Prabhakar Ragde wrote:
main n = print . sum . map read . take n . reverse . lines =<< getContents Could someone describe succinctly how to compute the space complexity of this program, if there are m lines of input and m >> n? Many thanks. --PR
Good point :) Felipe Lessa wrote:
main n = print . sum . map read . head . dropWhile (not . null . drop n) . tails . lines =<< getContents
where I changed (take n . reverse) to (head . dropWhile (not . null . drop n) . tails). Yes, I cheated, I'm using Data.List =). With this version you keep only n lines in memory at any moment, so it has space complexity of O(n).
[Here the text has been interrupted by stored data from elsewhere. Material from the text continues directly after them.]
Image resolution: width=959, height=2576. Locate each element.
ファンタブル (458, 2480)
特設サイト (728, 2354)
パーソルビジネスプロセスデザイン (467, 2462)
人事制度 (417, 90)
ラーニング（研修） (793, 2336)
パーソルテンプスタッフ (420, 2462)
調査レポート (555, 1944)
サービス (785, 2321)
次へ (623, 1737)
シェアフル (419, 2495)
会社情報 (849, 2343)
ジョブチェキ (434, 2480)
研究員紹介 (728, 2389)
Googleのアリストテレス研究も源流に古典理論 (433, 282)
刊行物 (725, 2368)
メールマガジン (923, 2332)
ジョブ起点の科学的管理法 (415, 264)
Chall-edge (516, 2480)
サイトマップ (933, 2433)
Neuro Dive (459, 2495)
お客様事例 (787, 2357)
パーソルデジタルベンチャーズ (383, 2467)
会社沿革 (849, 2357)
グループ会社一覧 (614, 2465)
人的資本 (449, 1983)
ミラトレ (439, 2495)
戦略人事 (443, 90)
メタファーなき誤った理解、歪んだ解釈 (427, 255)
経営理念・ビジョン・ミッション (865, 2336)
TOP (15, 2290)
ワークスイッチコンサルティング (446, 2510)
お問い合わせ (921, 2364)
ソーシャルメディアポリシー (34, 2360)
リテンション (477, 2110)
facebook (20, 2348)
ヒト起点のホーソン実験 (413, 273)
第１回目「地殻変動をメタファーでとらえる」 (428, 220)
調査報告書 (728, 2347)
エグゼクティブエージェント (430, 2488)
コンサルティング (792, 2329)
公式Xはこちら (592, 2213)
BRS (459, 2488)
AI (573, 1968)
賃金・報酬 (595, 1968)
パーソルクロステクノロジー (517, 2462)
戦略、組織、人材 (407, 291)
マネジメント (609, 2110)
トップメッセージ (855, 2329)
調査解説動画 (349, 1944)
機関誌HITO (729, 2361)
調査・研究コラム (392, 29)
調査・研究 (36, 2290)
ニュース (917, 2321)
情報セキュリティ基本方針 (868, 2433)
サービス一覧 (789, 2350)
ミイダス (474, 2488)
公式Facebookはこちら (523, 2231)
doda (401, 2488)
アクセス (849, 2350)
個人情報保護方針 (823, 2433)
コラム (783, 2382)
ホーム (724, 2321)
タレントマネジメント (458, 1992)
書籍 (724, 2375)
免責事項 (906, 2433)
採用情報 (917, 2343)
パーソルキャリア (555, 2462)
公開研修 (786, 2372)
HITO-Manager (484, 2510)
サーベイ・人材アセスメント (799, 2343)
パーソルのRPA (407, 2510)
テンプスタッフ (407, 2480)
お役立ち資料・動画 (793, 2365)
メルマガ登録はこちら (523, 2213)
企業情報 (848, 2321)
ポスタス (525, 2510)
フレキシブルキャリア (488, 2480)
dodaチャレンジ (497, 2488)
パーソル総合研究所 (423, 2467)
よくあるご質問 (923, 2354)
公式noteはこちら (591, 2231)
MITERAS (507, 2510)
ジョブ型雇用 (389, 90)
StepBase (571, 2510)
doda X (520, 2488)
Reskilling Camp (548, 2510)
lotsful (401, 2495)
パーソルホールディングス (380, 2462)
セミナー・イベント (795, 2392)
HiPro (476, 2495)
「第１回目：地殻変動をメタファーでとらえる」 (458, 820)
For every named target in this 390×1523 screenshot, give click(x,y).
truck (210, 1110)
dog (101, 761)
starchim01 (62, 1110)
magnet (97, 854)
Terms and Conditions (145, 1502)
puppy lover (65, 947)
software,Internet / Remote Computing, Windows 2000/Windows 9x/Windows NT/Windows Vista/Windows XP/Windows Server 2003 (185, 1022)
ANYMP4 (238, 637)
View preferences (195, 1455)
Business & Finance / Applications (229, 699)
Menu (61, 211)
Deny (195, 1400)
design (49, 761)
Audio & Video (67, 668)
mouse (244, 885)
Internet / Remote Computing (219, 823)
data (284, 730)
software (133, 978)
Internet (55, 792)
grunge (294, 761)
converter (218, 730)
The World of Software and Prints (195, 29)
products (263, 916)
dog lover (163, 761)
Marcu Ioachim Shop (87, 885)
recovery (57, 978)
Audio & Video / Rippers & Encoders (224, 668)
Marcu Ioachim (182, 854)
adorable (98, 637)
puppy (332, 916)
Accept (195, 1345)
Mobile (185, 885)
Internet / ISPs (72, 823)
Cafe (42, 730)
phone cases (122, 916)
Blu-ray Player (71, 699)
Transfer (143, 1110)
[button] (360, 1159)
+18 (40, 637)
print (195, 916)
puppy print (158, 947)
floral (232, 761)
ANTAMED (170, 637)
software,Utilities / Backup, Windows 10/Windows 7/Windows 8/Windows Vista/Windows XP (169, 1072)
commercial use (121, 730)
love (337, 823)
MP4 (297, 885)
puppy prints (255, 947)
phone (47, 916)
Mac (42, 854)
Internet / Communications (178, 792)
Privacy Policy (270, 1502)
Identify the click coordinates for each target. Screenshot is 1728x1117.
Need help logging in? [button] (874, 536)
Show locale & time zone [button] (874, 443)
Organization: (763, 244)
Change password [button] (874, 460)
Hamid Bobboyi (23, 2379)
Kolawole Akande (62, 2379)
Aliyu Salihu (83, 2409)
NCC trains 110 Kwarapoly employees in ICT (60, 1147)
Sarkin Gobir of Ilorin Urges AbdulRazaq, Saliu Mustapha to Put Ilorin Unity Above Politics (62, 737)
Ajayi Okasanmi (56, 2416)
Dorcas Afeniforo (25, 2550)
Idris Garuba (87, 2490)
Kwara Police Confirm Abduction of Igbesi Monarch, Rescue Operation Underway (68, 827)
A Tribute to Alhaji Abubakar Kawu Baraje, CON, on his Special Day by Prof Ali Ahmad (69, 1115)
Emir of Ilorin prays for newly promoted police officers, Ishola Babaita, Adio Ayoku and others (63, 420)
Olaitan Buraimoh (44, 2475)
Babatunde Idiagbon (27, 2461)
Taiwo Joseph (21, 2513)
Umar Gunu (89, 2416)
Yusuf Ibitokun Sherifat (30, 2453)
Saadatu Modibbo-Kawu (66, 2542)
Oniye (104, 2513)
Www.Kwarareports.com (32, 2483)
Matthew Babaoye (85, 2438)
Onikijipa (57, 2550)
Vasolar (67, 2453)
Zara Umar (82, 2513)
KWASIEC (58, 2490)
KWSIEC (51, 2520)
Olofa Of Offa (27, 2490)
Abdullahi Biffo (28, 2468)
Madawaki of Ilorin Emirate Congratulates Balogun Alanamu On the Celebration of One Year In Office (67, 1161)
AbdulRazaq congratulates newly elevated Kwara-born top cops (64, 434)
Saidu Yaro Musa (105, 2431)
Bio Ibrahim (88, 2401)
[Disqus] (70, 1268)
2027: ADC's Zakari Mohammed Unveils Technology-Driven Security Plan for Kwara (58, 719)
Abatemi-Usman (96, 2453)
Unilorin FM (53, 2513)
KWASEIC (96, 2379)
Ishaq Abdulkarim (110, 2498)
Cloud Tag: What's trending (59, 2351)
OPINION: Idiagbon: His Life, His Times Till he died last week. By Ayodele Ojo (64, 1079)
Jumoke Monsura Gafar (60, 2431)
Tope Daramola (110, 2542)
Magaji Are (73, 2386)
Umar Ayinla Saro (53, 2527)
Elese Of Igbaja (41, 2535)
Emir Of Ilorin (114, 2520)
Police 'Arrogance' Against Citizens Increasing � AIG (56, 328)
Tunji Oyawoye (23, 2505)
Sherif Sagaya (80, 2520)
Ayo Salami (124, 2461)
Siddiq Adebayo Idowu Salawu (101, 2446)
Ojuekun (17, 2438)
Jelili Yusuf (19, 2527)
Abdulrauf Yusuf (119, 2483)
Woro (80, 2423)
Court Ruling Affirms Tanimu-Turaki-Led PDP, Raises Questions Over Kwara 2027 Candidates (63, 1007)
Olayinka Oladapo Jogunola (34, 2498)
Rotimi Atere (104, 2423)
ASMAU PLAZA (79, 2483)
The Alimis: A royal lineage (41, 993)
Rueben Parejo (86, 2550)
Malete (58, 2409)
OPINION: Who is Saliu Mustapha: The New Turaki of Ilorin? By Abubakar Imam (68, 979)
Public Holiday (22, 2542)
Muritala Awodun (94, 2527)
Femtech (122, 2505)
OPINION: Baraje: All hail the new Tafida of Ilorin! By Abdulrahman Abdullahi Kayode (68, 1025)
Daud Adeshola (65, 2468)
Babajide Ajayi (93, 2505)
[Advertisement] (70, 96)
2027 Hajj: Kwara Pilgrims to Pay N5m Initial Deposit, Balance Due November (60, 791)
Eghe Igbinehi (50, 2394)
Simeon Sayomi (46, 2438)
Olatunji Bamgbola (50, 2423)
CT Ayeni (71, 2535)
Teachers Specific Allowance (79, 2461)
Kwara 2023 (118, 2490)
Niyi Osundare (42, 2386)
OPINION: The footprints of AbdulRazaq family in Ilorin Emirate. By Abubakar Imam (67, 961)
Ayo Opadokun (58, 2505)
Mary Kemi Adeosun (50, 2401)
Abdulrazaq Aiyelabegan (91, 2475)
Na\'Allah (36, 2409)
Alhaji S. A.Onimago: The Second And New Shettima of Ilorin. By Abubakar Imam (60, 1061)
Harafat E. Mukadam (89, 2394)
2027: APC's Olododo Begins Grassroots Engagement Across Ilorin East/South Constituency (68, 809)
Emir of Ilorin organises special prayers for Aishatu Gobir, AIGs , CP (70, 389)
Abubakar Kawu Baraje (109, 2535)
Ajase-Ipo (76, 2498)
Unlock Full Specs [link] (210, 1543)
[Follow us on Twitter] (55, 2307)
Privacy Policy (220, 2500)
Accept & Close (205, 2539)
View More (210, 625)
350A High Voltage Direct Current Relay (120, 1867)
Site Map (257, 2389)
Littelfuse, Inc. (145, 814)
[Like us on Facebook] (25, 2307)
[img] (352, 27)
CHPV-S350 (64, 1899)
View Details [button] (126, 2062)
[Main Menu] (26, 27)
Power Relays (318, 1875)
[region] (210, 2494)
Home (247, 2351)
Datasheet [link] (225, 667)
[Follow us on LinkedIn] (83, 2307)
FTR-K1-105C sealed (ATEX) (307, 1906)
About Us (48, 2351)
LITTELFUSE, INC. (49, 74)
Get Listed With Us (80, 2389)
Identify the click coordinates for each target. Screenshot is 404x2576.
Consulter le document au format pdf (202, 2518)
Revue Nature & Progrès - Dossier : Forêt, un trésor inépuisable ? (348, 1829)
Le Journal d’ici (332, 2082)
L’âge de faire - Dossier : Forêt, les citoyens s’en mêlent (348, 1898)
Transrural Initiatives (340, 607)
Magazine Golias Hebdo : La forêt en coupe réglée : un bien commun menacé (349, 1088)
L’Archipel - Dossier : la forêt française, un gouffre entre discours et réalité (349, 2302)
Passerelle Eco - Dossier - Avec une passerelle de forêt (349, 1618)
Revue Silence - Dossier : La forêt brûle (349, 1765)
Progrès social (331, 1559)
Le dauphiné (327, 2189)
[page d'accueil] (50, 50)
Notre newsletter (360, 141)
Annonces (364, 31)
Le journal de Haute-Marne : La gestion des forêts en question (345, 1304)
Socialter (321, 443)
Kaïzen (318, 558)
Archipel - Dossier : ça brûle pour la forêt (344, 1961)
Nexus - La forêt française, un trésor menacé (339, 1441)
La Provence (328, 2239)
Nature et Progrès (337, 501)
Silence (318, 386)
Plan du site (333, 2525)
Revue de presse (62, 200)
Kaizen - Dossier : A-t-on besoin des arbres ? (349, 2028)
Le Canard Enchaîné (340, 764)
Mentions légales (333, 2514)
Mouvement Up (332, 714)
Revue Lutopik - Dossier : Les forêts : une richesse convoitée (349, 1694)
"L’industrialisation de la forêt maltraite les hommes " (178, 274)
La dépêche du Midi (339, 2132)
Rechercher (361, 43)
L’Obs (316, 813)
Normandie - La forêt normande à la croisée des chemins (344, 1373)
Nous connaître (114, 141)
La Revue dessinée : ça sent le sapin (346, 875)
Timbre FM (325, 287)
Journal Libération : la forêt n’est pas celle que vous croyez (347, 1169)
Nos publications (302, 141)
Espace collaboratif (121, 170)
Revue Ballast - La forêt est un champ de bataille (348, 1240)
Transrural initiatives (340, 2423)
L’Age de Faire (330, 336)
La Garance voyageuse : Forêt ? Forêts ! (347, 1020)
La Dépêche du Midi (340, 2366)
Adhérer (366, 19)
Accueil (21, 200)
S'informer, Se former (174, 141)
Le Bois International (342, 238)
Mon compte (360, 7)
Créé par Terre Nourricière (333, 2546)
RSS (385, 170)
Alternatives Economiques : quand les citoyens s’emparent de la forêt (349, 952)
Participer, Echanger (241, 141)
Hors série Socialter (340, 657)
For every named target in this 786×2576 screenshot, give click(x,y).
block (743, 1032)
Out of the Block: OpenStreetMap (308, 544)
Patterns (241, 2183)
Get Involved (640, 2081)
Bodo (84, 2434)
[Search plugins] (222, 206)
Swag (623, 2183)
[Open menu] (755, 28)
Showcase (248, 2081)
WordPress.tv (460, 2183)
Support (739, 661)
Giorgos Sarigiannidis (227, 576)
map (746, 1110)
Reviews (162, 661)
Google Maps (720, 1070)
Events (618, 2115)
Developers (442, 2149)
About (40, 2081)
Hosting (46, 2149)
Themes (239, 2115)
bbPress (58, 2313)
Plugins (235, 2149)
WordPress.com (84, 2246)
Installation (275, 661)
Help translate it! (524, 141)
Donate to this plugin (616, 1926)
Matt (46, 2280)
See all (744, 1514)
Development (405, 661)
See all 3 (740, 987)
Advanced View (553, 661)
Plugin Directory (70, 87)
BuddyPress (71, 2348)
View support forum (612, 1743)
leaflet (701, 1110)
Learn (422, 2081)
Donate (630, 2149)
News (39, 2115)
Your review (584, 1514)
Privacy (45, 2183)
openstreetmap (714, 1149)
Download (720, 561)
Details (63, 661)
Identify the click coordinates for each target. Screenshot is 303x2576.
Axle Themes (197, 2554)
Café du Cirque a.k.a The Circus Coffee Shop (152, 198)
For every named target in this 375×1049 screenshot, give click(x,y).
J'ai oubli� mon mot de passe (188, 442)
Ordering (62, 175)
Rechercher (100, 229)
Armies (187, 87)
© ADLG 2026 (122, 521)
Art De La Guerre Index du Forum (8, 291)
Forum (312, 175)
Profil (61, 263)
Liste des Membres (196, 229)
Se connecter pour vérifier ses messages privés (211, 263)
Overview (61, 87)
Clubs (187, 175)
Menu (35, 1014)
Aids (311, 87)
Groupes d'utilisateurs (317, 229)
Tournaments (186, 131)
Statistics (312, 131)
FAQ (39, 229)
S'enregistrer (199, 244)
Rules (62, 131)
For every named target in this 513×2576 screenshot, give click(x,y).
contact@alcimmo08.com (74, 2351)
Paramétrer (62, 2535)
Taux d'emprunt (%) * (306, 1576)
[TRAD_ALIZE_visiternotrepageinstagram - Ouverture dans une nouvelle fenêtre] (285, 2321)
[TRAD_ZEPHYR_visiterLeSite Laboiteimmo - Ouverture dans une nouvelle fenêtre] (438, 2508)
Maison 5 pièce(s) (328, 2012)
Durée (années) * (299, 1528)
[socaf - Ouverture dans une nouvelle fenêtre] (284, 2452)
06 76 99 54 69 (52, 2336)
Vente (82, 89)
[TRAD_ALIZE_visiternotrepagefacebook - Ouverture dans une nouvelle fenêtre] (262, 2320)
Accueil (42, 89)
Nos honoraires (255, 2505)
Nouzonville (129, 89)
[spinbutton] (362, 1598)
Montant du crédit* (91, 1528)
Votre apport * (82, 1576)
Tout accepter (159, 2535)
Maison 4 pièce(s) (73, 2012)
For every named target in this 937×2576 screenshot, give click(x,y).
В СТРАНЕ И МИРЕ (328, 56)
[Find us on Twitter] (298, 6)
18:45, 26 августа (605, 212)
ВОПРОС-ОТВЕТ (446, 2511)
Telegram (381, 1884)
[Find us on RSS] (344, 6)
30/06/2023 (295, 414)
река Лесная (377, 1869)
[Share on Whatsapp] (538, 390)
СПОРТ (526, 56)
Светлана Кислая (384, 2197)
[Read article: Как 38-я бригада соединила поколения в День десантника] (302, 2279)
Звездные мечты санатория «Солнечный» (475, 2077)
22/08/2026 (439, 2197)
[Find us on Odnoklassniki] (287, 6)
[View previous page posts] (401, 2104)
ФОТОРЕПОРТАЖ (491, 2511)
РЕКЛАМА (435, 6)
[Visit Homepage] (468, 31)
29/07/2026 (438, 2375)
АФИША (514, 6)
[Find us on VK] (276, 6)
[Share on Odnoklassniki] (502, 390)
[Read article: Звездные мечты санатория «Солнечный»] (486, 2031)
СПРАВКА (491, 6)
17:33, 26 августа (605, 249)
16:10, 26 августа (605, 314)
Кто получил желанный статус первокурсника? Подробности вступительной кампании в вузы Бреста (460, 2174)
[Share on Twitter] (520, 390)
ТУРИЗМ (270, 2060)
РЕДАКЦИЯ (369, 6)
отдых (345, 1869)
Yes, this has O(n) space complexity since dropWhile can discard the dropped elements. Unfortunately, we now have O(m*n) time complexity since drop n is executed for every list element. Of course, the solution is to first drop n elements and then take tails instead of dropping n elements every time. map (drop n) . tails = tails . drop n O(m*n) O(m) With this, we can write a function that returns the last n elements of a list in O(m) time and O(n) space as lasts :: Int -> [a] -> [a] lasts n xs = head $ [x | (x,[]) <- zip (tails xs) (tails $ drop n xs)] and use it as a drop-in replacement main n = print . sum . map read . lasts n . lines =<< getContents Regards, apfelmus PS: The implementation of lasts n in my original version would be lasts n = reverse . take n . reverse But thanks to map f . reverse = reverse . map f sum . reverse = sum we can leave out one reverse.